The text also contemplates testing high-risk AI systems in real-world conditions, not limited to regulatory sandboxes. However, first, high-risk system providers would have to fulfill certain requirements prior to exiting the sandbox in order to be considered compliant with conformity assessment procedures established under the Act or market surveillance checks. Upon exit, real-world testing also will be subject to various regulatory safeguards, including approval by the market surveillance authority prior to testing in real-world conditions, and permitting market authorities to inspect testing conditions, limit test duration, and request information about test conditions, as well as imposing specific safeguards tailored to testing conditions for law enforcement, migration, asylum, and border control management.
Timing and Effective Dates
The law's new obligations will be phased in over time following a plenary vote provisionally scheduled for April and publication. Once the Act takes full effect, front-line enforcement will largely lie with EU member states. That said, several EU-level bodies will also be deeply involved in AI regulation – the AI Office, the AI Board, the Scientific Panel, and the Advisory Forum.

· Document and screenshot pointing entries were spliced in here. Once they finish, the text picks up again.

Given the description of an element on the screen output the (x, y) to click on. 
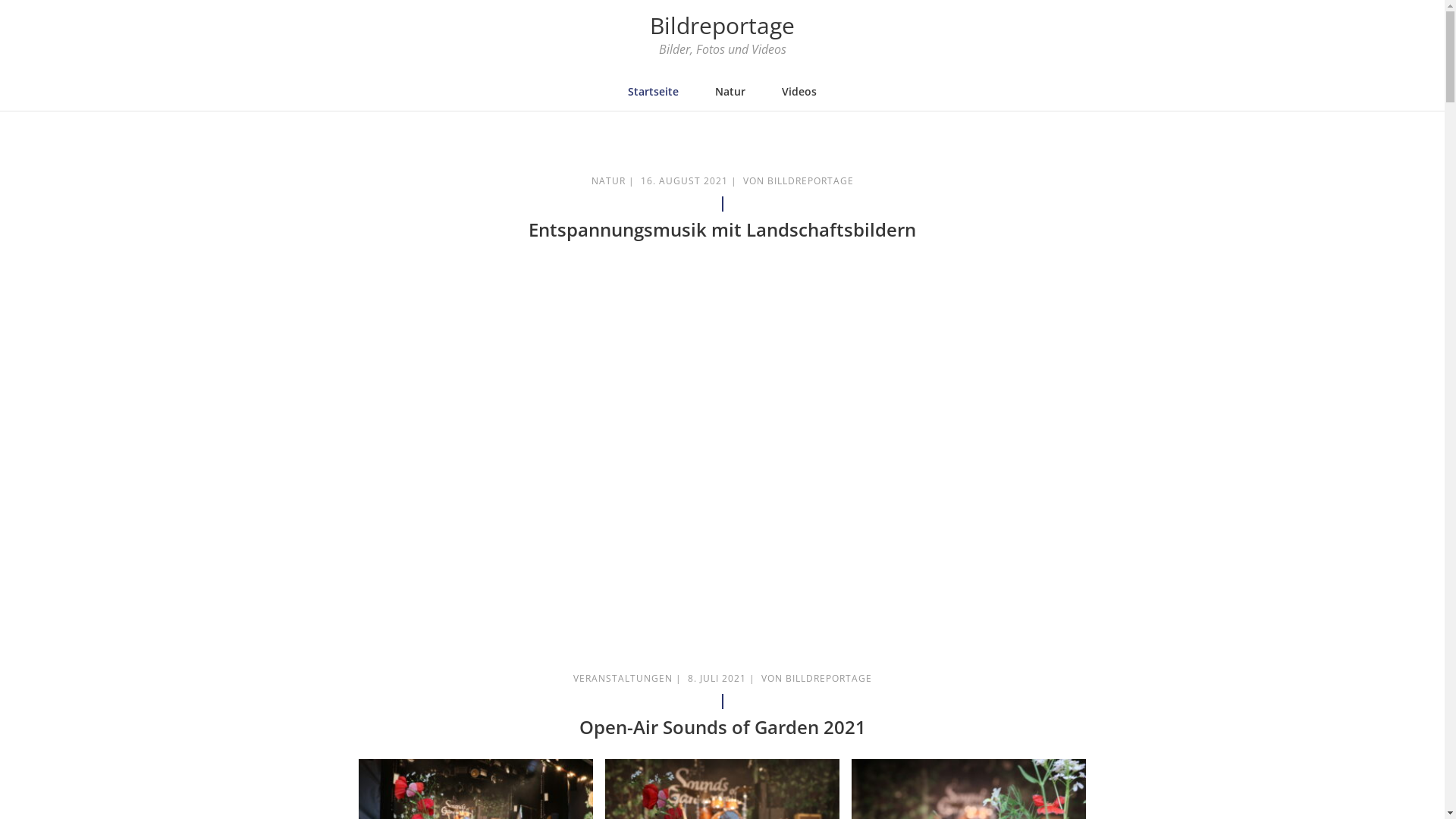
8. JULI 2021 Element type: text (716, 677)
Bildreportage Element type: text (721, 24)
Entspannungsmusik mit Landschaftsbildern Element type: text (722, 228)
NATUR Element type: text (608, 180)
16. AUGUST 2021 Element type: text (683, 180)
BILLDREPORTAGE Element type: text (828, 677)
Relaxing Piano Music - with landscapes Element type: hover (721, 431)
BILLDREPORTAGE Element type: text (810, 180)
Open-Air Sounds of Garden 2021 Element type: text (722, 726)
VERANSTALTUNGEN Element type: text (622, 677)
Startseite Element type: text (652, 91)
Videos Element type: text (798, 91)
Natur Element type: text (729, 91)
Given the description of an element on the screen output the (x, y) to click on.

The default effective date is 24 months after the overall regulation takes effect, with exceptions. For example, the provisions governing foundation and GPAI models will take effect after 12 months, except that, for models already on the market, compliance will be required in 24 months after enactment. Another notable exception is that provisions for prohibited practices take effect six months after the Act is formally enacted.
DWT will publish additional advisories as the near-final draft moves towards enactment and will highlight any significant changes that may arise.